[BEGIN Selected excerpt]

Syria INSIDE: Beyond the narrative - What really happened when the Arab Spring reached Syria?

Syria INSIDE: Beyond the narrative - What really happened when the Arab Spring reached Syria?

Syria INSIDE: Beyond the Narrative

Thabo Motsieloa meets Treka Z, a Syrian comedian and activist. Not an analyst. Not an expert. Just an ordinairy Syrian who was there from the beginning of the war.

His story begins in a world that no longer exists. In Damascus, before 2011, the future felt bright. Treka Z was a young Syrian student in a secular, thriving society, one that was considered the safest country in the entire Middle East.

He saw a world that was about to be erased. But it is not just the war that concerns him. It is the narrative that was built on its ruins. And the truth that was buried.

A World Unraveling

For a young man whose biggest concerns were where to go on a Friday night, politics was for other people. Treka was 18, living in Damascus, and the world felt full of possibility. He was not thinking about governments or ideologies.

[END Selected excerpt]

Transcribe the part of the Syria piece between "Thabo Motsieloa meets" and "governments or ideologies.", inclusive.

[BEGIN Material supplied]

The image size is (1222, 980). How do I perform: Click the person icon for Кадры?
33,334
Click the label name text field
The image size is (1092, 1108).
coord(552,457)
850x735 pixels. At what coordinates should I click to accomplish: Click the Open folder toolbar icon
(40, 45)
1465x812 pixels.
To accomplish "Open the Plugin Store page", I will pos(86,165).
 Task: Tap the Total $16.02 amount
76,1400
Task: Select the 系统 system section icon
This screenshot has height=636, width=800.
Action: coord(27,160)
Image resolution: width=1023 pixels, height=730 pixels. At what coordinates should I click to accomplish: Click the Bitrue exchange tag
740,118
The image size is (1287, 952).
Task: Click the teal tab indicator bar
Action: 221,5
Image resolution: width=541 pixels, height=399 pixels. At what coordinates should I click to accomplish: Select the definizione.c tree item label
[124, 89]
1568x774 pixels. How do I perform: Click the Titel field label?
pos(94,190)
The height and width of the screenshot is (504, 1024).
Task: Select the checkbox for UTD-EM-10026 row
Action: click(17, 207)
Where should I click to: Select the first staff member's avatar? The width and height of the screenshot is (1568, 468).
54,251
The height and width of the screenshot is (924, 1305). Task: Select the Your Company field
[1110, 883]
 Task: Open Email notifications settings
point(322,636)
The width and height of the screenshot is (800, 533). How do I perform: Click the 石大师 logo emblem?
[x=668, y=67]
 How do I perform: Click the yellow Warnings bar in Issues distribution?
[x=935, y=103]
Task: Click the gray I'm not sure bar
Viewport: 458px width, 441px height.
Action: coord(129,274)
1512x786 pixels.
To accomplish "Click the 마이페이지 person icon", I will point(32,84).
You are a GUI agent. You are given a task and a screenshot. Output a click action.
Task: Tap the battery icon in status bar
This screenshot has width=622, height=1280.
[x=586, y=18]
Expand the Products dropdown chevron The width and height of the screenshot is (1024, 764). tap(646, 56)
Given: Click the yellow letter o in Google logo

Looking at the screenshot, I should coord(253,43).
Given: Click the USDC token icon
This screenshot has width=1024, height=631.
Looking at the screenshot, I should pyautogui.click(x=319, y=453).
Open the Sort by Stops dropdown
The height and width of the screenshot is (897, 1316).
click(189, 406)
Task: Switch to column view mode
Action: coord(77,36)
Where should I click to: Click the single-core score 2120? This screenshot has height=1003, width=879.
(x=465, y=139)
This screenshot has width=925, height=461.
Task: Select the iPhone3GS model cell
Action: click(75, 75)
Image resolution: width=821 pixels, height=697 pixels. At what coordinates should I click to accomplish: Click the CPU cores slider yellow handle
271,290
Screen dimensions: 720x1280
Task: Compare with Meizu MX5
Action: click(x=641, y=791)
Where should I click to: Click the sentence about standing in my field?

[END Material supplied]

**The solution**
Thabo Motsieloa meets Treka Z, a Syrian comedian and activist. Not an analyst. Not an expert. Just an ordinairy Syrian who was there from the beginning of the war.

His story begins in a world that no longer exists. In Damascus, before 2011, the future felt bright. Treka Z was a young Syrian student in a secular, thriving society, one that was considered the safest country in the entire Middle East.

He saw a world that was about to be erased. But it is not just the war that concerns him. It is the narrative that was built on its ruins. And the truth that was buried.

A World Unraveling

For a young man whose biggest concerns were where to go on a Friday night, politics was for other people. Treka was 18, living in Damascus, and the world felt full of possibility. He was not thinking about governments or ideologies.